Se faccio il giornalista è grazie a lui. Andrea Purgatori. Ero un coglioncello di 20 anni, frequentavo la redazione de Il Tirreno, o forse ancora no, quando qualcuno mi disse di guardare un film, Muro di gomma. Quel film era la storia di un giovane cronista del Corriere che con la sua professionalità, il suo intuito e la sua testardaggine indaga sul caso Ustica, un aereo caduto in mare con a bordo 81 persone (tutte morte), e che lentamente porta a galla la verità. E cioè che il Dc-9 Itaia non era scoppiato in volo, non fu vittima di un attentato, ma di un errore causato dal fatto che quella notte, nei cieli italiani, si scatenò una guerra tra un caccia francese e un caccia libico che sfruttava gli aerei di linea italiani per nascondersi ai radar. Il caccia francese lanciò un missile che per sbaglio colpì l'aereo di linea che stava andando a Palermo.

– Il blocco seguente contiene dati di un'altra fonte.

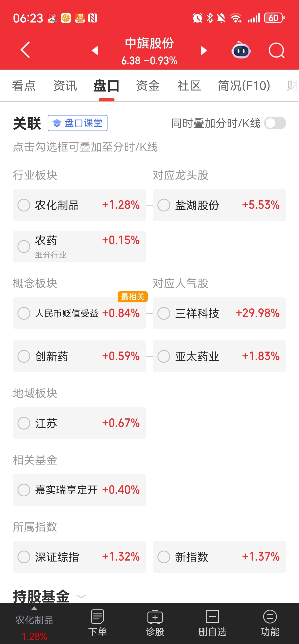Viewport: 299px width, 644px height.
Task: Switch to the 资金 tab
Action: 148,86
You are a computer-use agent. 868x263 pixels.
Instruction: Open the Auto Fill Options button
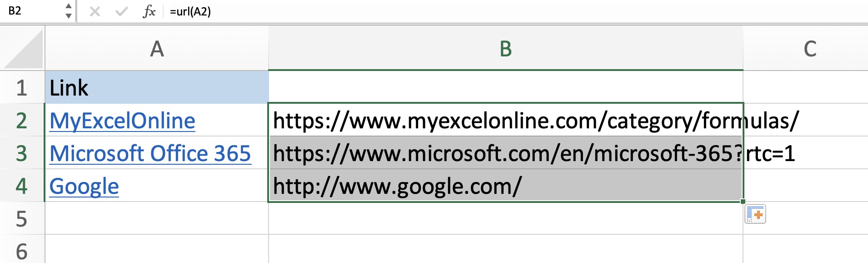(755, 214)
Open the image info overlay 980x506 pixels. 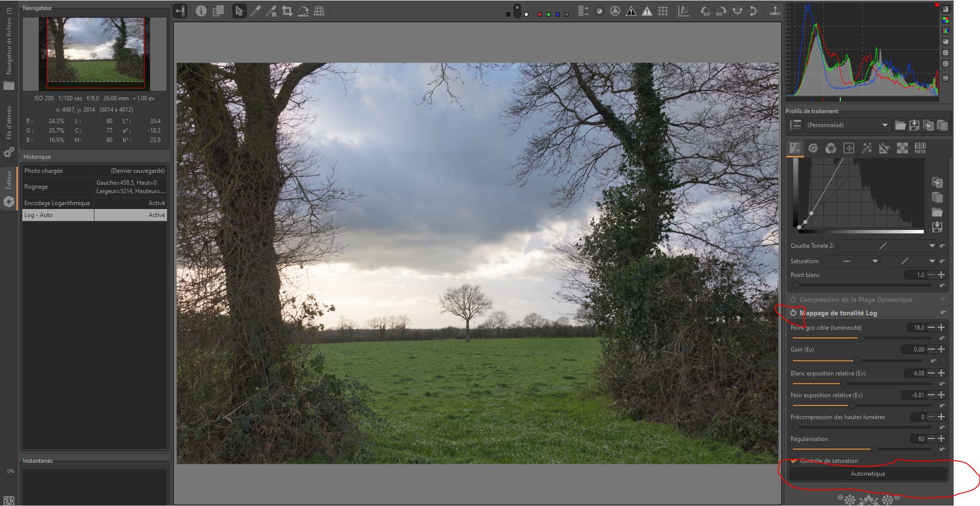point(201,11)
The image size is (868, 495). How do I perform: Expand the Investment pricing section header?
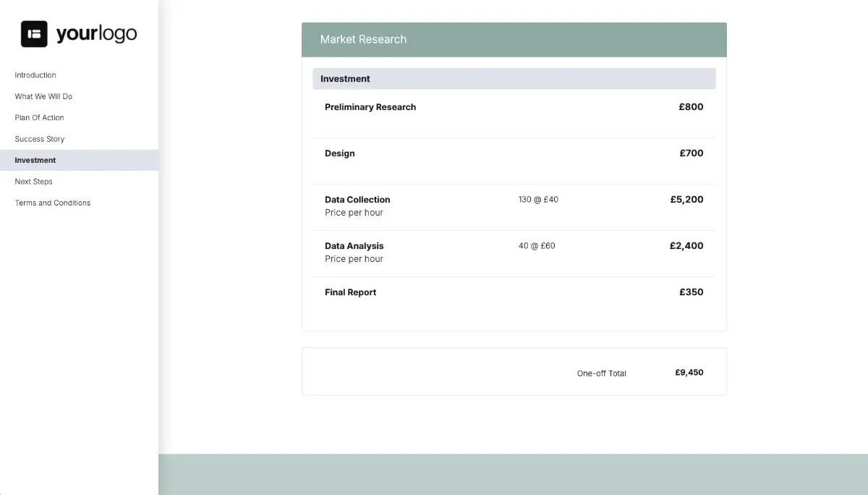(x=514, y=78)
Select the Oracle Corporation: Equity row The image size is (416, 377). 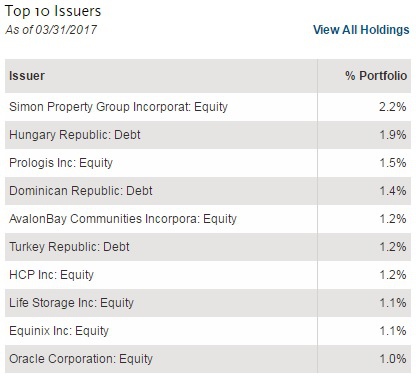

Una verità ancora oggi non proprio ufficiale. Purgatori all'epoca aveva solo 27 anni e si è battuto contro cose più grandi di lui: segreti di Stato, intrighi internazionali, depistaggi, minacce di morte. Un esempio. Un maestro. Un'ispirazione. Una guida. Muro di gomma raccontava tutto del nostro mestiere: la mancanza di orari (l'attore che interpretava Purgatori, chiamando la sua ragazza che si lamentava dei continui cambi di programma di un cronista di strada diceva: "Ma che faccio il farmacista io? Mica chiudo alle 6..." Battuta che mi gioco tuttora e ho usato con qualsiasi mia fidanzata); la sfacciataggine che deve avere un giornalista (altra scena epica, lui che davanti a un generale che si lamenta delle sue inchieste risponde: "Per il momento il missile è tutto nel suo culo"); la vita cialtrona di redazione (un collega che vedendolo stare male per amore lo scuote avvicinandosi al viso e dicendogli: "cazzo e cazzotti, le donne hanno bisogno di cazzo e cazzotti", frase che oggi - giustamente - sarebbe stata censurata). E poi mostrava qual era e quale dovrebbe ancora essere davvero il lavoro del cronista. La cosa che più mi entusiasmava era che la storia fosse vera, che Andrea Purgatori esistesse veramente e che negli anni a seguire poi avesse continuato a bastonare i potenti, a cercare le verità oltre quelle ufficiali. Il caso Emanuela Orlandi (è il cronista narrante della serie Netflix Vatican Girl), l'omicidio del collega Mino Pecorelli (casualmente Purgatori stava mangiando in un ristorante a pochi passi, fu uno dei primi ad arrivare sul posto: il cronista di razza ha sempre culo), i disastri italiani (era autore dei monologhi di Marco Paolini), la mafia (i suoi speciali su Atlantide, in onda il mercoledì su La7, sono i più completi, i più profondi e dettagliati).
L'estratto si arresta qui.